Why “Ragamuffin Warrior?”

29 03 2013

So what is a “Ragamuffin Warrior” anyway? I’m glad you asked. The title for this blog is a blending of one of my favorite books with one of my favorite movies.

First, the book: “Ragamuffin Gospel” by Brennan Manning

In his work, Manning describes a ragamuffin as someone who is, at best, a-pieced-together-work-in-progress. (My words, not his. To read his, and I pray you do, pick up a copy of his book. Or let me know and I’ll loan you one.) A ragamuffin has nothing of real value to offer. He has mastered no skill nor relies on any great talent. The best he can do is to just make it through the day. His spirit is somewhat rebellious, prone to wandering. A ragamuffin limps through life, tilted halo, broken wings. He has warts and wounds. A ragamuffin hurts others, even when not intentional. Most of all, he’s desperate. Whether he knows it or not, whether he acknowledges it or not, he has a longing to be caught up in a grand story. A ragamuffin longs for significance, but isn’t quite sure how to find it.

And the movie? Braveheart

There’s a line from Braveheart in which the narrator recounts the victory of the Scots. He says that they fought like “warrior poets.” A warrior is someone who is brave and strong. He doesn’t run from opposition, but holds his ground and fights. A warrior trains, mastering the necessary skills to be victorious in battle. He plans and schemes. A warrior learns the methods and maneuvers of his adversary. He is noble and just. A warrior does not fight simply because he can, but fights when it is required of him. Most importantly, a warrior fights for the heart of his king. Unselfishly, he lives to advance the kingdom.

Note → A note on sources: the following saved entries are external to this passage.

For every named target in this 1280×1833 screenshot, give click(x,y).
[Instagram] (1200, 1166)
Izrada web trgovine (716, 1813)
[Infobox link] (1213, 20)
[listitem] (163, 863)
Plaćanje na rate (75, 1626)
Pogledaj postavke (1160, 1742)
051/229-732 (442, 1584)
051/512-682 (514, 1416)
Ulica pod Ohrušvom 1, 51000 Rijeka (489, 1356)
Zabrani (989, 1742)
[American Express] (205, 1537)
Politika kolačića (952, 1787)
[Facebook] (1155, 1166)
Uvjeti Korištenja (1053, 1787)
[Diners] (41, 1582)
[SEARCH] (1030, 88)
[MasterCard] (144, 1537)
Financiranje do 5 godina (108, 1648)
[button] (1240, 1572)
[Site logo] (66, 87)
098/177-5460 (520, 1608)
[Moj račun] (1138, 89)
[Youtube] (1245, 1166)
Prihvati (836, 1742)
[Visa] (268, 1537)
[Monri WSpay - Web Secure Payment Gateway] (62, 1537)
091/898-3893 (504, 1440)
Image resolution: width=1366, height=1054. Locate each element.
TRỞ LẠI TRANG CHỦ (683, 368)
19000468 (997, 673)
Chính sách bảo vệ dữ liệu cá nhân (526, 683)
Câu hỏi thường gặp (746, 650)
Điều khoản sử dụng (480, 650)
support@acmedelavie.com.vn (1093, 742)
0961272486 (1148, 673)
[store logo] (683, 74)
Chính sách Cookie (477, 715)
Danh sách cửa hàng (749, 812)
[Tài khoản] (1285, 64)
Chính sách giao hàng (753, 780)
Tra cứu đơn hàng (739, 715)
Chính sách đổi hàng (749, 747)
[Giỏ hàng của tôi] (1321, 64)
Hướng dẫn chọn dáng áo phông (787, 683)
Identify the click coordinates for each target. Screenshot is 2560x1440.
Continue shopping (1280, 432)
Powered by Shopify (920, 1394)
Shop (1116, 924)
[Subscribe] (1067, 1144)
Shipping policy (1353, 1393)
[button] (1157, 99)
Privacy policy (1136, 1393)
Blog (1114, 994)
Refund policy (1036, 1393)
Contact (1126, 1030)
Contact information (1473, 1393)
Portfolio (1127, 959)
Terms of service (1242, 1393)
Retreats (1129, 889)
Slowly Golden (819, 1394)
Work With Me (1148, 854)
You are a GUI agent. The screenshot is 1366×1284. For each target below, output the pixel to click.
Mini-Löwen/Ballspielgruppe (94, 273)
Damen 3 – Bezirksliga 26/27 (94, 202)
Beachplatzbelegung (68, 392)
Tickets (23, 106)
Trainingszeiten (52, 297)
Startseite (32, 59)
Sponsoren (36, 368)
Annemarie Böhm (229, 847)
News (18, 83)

So, what to make of these two contrasting, yet juxtaposed ideas of manhood. First of all, I am a ragamuffin. My best efforts often fail. But the grace of God doesn’t leave me there. He gives me purpose. He allows me to join in a great story, the great story, His story. The Bible says that as a Christian, I am part of God’s Kingdom. I am a warrior. The first two things a warrior learns is who he is fighting for and who he is fighting against. Christ is my King. I fight for His heart. His heart is the redemption of man. He longs to restore people’s hearts and to give them purpose, meaning, life, and joy. He wants to know you and for you to know Him.

The adversary is the devil. That might come as a shock to those outside the church and should come as a reminder to those within. The adversary is not a politician. Not a race. Not this group of people or that. It’s not anything of this world. We must remember this, “For our battle is not against flesh and blood, but against the rulers, against the authorities, against the world powers of this darkness, against the spiritual forces of evil in the heavens.” (Ephesians 6:12)

So that’s me, a Ragamuffin Warrior. I’m not always sure of what I’m doing or if what I’m doing is working. But I am clear about who it is that I serve and who it is that I fight.